Le litige ou la demande peut également faire l’objet d’une procédure d’arbitrage, mais peu de parties sont disposées à payer les coûts requis. L’arbitrage peut se révéler plus rapide que les procédures judiciaires et les frais en découlant sont divisés à parts égales entre les parties. Les litiges jugés lors d’une procédure d’arbitrage ou les décisions rendues dans ce cadre peuvent être soumis à l’examen d’un tribunal. Les arbitrages rendus peuvent faire l’objet d’une ordonnance judiciaire sur demande, à des fins d’exécution.

Exécution d’une décision de justice

La Haute Cour intervient principalement dans le cadre de saisies, qu’elles soient mobilières ou immobilières. Les règles de la Cour peuvent imposer la saisie et la vente d’un bien afin de procéder au remboursement des créances.

Pour obtenir l’application d’une sentence étrangère en Afrique du Sud, il convient d’engager une procédure de sentence provisionnelle. Les sentences étrangères ne sont pas directement applicables. Le tribunal à l’origine de la sentence doit être compétent pour traiter le dossier, au titre des principes reconnus par le droit sud-africain en ce qui concerne la compétence des tribunaux étrangers.

Procédure d’insolvabilité

Procédure de compromis avec les créanciers

La décision de négocier un compromis peut être prise par le conseil d’administration de la société débitrice ou sous la direction d’un liquidateur. La proposition de compromis peut s’adresser à l’ensemble des créanciers, ou à une catégorie spécifique de créanciers.
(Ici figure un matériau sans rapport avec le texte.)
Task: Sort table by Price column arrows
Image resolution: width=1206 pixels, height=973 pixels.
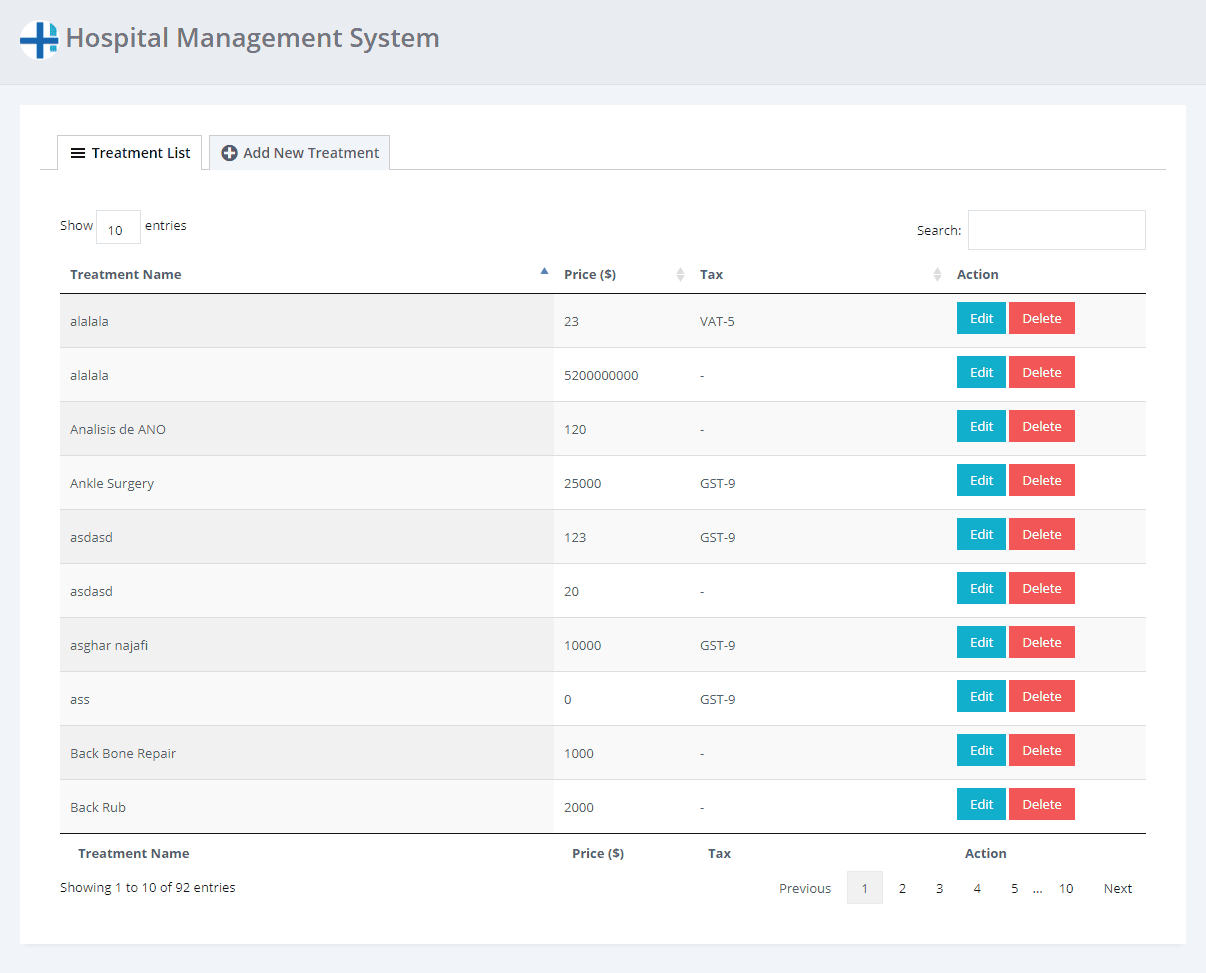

La Companies and Intellectual Property Commission (« Commission des sociétés et de la propriété intellectuelle », CIPC) doit être notifiée de cette proposition. Un administrateur judiciaire est désigné pour superviser le processus. La proposition doit être approuvée par une majorité des créanciers présents ou représentés lors de la réunion, sous réserve qu’ils représentent au moins 75 % de la valeur des créances. Une fois la proposition acceptée, elle peut être soumise à la confirmation du tribunal. Une fois confirmée, l’ordonnance doit être déposée par la société débitrice auprès de la CIPC dans un délai de cinq jours.

 

Restructuration d’entreprise

La restructuration d’entreprise vise à permettre à une entreprise en difficulté financière de se restructurer et de se redresser afin d’éviter l’insolvabilité. La procédure de restructuration d’entreprise relève de l’initiative du conseil d’administration de la société, qui doit prendre cette décision à une majorité simple. Un spécialiste de la restructuration d’entreprise désigné par la société et immatriculé à la CIPC supervise et contrôle les opérations. La procédure s’achève :

  • si le tribunal exclut la résolution ou l’ordonnance à l’origine de la procédure ;
  • si le tribunal transforme la procédure de restructuration d’entreprise en procédure de liquidation ;
  • si le spécialiste dépose un avis de cessation de la procédure de restructuration d’entreprise ;
  • si le plan de restructuration d’entreprise est rejeté ; ou
  • si le plan de restructuration est adopté et un avis d’application effective est déposé.
Liquidation

La procédure de liquidation d’une entreprise commence par une ordonnance du tribunal sur requête de quelque partie que ce soit, sur la base de la loi sur les sociétés de 2008, par une demande de liquidation volontaire, ou par une demande de liquidation déposée devant le tribunal par les actionnaires, les créanciers ou la société (lorsque celle-ci est insolvable). Un liquidateur est désigné pour liquider la société. Le liquidateur collecte tous les actifs et les créances dus à la société avant de les vendre et d’en distribuer les produits aux créanciers. Il est essentiel que le créancier déclare sa créance au liquidateur, que celle-ci fasse l’objet d’un jugement ou d’une ordonnance judiciaire. Lorsque tous les produits de la vente ont été distribués, le liquidateur déclare la liquidation définitive, met à jour ses comptes de distribution et procède à tout paiement dû. Le liquidateur informe ensuite le président de la Haute Cour que l’administration du patrimoine prend fin.